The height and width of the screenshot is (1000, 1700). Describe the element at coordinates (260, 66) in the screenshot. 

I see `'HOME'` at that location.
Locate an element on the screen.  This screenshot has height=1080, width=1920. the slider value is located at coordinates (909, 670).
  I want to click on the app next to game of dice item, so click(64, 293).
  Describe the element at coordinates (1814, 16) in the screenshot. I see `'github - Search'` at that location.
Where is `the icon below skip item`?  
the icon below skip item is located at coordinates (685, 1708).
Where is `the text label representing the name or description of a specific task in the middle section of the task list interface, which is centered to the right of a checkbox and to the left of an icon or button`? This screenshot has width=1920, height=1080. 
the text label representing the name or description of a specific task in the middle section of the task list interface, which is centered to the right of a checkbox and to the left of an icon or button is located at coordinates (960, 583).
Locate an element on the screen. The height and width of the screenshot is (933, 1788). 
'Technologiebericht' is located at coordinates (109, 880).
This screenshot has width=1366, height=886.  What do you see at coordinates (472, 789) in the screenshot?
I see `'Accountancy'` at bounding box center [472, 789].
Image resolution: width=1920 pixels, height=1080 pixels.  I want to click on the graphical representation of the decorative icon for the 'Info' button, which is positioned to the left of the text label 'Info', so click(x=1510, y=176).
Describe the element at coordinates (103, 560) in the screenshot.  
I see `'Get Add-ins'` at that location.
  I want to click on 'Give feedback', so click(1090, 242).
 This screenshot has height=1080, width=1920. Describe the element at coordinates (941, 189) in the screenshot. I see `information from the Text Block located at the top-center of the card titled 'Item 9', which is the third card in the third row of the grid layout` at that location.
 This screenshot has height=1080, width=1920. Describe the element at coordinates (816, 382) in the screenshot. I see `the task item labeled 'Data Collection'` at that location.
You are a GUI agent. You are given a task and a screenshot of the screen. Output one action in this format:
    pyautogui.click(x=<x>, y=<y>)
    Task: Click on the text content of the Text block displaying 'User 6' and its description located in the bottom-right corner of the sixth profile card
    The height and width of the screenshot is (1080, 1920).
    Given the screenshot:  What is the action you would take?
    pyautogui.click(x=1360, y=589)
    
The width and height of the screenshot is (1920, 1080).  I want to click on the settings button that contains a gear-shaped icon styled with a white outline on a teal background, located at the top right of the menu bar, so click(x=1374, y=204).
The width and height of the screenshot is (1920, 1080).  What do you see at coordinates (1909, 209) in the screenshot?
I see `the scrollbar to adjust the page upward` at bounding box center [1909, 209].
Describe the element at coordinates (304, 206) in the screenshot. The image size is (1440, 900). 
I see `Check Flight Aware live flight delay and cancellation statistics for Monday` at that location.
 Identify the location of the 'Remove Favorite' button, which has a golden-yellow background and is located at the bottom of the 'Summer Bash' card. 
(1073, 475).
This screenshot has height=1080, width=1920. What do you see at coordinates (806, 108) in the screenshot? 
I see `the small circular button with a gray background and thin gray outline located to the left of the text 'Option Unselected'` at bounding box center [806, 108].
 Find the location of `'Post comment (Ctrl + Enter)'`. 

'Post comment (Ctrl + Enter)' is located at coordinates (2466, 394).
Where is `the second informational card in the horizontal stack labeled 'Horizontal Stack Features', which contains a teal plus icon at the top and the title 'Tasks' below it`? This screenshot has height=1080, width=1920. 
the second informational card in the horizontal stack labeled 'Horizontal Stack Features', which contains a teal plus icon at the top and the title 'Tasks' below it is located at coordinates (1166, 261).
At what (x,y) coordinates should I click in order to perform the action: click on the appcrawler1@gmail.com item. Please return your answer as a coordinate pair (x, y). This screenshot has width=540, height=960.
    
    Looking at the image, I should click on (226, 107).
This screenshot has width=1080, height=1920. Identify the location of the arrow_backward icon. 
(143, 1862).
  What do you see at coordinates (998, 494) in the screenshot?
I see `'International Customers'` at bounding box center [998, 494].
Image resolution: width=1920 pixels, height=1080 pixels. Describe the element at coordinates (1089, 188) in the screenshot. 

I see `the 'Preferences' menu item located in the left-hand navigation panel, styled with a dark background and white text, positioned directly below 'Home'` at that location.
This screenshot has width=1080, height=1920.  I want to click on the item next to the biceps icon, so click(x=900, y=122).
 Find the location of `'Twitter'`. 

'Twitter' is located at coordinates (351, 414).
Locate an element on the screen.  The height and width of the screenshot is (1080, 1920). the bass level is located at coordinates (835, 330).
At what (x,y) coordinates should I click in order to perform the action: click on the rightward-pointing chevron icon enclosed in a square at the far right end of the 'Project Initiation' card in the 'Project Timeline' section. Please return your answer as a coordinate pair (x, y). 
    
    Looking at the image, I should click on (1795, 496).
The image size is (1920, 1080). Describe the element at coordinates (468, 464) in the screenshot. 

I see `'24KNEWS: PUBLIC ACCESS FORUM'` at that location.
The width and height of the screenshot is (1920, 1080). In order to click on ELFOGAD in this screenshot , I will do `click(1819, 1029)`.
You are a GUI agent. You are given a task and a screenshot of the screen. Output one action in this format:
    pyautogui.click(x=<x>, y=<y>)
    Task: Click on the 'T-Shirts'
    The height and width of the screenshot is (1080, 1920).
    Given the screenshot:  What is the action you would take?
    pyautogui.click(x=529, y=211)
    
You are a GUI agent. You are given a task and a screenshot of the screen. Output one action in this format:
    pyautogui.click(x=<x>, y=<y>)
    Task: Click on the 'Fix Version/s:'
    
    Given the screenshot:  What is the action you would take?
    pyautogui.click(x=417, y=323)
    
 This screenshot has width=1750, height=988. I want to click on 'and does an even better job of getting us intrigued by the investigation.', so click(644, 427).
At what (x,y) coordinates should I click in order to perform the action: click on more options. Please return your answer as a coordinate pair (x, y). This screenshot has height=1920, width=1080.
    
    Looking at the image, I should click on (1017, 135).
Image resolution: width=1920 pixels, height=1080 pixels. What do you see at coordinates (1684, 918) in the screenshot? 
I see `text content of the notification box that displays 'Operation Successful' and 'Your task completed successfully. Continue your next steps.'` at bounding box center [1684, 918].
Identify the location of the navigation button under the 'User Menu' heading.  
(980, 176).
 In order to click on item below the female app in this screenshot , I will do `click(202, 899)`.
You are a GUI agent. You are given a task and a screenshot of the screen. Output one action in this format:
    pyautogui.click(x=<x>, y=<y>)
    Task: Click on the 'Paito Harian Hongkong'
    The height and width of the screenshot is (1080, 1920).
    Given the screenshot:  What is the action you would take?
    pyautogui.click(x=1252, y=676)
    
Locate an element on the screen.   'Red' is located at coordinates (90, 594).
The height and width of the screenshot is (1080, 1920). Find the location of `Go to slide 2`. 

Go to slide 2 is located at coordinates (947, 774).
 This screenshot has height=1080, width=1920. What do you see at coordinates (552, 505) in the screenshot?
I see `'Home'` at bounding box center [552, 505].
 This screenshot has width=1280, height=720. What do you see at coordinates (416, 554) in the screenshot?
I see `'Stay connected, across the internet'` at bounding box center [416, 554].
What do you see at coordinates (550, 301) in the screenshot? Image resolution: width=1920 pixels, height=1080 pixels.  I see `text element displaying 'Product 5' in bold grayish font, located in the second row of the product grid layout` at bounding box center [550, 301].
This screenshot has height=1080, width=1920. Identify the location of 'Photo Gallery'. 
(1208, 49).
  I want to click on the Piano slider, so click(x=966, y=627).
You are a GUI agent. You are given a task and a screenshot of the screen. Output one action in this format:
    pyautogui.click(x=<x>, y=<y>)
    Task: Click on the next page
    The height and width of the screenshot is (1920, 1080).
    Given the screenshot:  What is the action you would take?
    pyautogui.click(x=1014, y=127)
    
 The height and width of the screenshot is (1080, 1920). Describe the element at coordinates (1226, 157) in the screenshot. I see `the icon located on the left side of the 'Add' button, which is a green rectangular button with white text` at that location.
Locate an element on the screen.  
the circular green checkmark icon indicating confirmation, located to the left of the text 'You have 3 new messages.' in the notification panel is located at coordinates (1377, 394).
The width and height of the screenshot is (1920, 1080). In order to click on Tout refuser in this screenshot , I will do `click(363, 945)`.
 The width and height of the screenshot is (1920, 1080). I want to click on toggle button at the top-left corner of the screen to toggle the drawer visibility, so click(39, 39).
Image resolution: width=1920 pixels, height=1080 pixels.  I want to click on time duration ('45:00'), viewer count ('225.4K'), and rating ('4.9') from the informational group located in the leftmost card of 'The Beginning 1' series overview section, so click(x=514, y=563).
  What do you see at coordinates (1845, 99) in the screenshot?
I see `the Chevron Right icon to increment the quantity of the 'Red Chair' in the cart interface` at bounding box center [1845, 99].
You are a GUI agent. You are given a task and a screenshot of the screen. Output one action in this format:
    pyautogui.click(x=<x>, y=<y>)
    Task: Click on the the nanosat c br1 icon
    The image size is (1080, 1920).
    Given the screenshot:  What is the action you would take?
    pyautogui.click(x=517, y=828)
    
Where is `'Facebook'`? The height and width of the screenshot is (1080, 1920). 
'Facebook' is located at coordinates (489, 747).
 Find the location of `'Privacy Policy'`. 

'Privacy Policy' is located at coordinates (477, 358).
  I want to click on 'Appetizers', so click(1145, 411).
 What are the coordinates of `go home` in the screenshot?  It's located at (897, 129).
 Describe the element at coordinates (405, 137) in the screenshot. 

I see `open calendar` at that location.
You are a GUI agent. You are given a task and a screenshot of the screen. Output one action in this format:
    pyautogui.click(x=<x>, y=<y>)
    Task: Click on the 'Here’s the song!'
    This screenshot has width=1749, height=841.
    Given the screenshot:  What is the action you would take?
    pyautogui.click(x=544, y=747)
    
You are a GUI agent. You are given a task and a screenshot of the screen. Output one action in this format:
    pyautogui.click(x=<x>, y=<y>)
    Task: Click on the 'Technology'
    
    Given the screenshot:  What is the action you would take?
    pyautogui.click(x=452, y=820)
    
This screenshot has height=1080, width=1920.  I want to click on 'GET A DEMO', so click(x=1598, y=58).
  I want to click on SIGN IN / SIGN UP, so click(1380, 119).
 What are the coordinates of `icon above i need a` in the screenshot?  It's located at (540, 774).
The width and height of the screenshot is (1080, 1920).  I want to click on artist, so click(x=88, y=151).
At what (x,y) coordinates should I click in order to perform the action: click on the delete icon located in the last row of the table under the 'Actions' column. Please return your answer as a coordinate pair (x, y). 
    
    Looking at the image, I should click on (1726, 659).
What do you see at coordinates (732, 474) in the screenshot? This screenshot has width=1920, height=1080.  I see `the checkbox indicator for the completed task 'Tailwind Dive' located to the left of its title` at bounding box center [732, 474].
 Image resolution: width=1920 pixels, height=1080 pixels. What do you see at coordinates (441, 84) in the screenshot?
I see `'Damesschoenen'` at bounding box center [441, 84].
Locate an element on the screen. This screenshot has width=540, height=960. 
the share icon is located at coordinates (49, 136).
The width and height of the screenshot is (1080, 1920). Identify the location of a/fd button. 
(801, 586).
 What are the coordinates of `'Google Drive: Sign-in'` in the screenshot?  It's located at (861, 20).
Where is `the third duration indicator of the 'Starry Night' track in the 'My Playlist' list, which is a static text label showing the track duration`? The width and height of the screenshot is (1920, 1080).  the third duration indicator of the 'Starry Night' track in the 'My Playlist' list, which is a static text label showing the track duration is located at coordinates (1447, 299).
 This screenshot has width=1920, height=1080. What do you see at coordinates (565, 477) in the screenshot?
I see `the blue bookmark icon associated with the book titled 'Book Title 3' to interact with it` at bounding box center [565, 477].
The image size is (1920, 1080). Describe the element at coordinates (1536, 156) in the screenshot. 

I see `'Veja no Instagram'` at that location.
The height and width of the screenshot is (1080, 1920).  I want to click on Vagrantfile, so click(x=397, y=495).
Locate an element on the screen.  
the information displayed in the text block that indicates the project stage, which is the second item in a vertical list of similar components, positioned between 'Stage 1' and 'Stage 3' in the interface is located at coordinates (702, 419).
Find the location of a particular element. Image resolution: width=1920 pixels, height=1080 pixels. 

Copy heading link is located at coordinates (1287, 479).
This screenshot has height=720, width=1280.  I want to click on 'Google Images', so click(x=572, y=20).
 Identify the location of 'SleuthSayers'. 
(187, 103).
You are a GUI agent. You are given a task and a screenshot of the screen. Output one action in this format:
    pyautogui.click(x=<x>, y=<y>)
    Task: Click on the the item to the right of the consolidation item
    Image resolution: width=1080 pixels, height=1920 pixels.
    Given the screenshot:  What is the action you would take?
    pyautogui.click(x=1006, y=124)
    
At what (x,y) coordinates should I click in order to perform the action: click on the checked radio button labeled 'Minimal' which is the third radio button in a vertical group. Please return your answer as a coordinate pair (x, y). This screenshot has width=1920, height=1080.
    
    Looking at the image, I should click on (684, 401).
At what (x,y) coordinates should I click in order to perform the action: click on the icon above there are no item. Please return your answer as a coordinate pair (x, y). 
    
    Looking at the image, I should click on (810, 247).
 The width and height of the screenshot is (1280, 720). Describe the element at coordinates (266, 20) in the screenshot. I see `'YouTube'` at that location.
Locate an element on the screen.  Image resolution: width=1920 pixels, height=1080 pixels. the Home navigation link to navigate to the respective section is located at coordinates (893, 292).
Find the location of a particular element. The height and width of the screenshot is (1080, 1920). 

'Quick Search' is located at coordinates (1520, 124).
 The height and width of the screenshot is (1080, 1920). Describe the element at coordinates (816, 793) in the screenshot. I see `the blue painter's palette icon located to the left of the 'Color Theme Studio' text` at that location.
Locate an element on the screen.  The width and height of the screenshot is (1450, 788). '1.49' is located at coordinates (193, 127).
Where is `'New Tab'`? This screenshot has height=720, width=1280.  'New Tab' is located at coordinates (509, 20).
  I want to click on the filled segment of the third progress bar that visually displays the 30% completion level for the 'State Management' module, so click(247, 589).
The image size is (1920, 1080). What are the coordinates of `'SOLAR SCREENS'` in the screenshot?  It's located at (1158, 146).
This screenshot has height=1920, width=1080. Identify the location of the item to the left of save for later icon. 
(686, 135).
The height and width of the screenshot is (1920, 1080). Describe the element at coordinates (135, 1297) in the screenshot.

• **EXERCISE DESCRIPTION**: Copy out the rows again without changes, beginning with the line that contains "click on ELFOGAD" and ending with the line that contains "coordinates (90, 594).", both included.

• **RESULT**:
The width and height of the screenshot is (1920, 1080). In order to click on ELFOGAD in this screenshot , I will do `click(1819, 1029)`.
You are a GUI agent. You are given a task and a screenshot of the screen. Output one action in this format:
    pyautogui.click(x=<x>, y=<y>)
    Task: Click on the 'T-Shirts'
    The height and width of the screenshot is (1080, 1920).
    Given the screenshot:  What is the action you would take?
    pyautogui.click(x=529, y=211)
    
You are a GUI agent. You are given a task and a screenshot of the screen. Output one action in this format:
    pyautogui.click(x=<x>, y=<y>)
    Task: Click on the 'Fix Version/s:'
    
    Given the screenshot:  What is the action you would take?
    pyautogui.click(x=417, y=323)
    
 This screenshot has width=1750, height=988. I want to click on 'and does an even better job of getting us intrigued by the investigation.', so click(644, 427).
At what (x,y) coordinates should I click in order to perform the action: click on more options. Please return your answer as a coordinate pair (x, y). This screenshot has height=1920, width=1080.
    
    Looking at the image, I should click on (1017, 135).
Image resolution: width=1920 pixels, height=1080 pixels. What do you see at coordinates (1684, 918) in the screenshot? 
I see `text content of the notification box that displays 'Operation Successful' and 'Your task completed successfully. Continue your next steps.'` at bounding box center [1684, 918].
Identify the location of the navigation button under the 'User Menu' heading.  
(980, 176).
 In order to click on item below the female app in this screenshot , I will do `click(202, 899)`.
You are a GUI agent. You are given a task and a screenshot of the screen. Output one action in this format:
    pyautogui.click(x=<x>, y=<y>)
    Task: Click on the 'Paito Harian Hongkong'
    The height and width of the screenshot is (1080, 1920).
    Given the screenshot:  What is the action you would take?
    pyautogui.click(x=1252, y=676)
    
Locate an element on the screen.   'Red' is located at coordinates (90, 594).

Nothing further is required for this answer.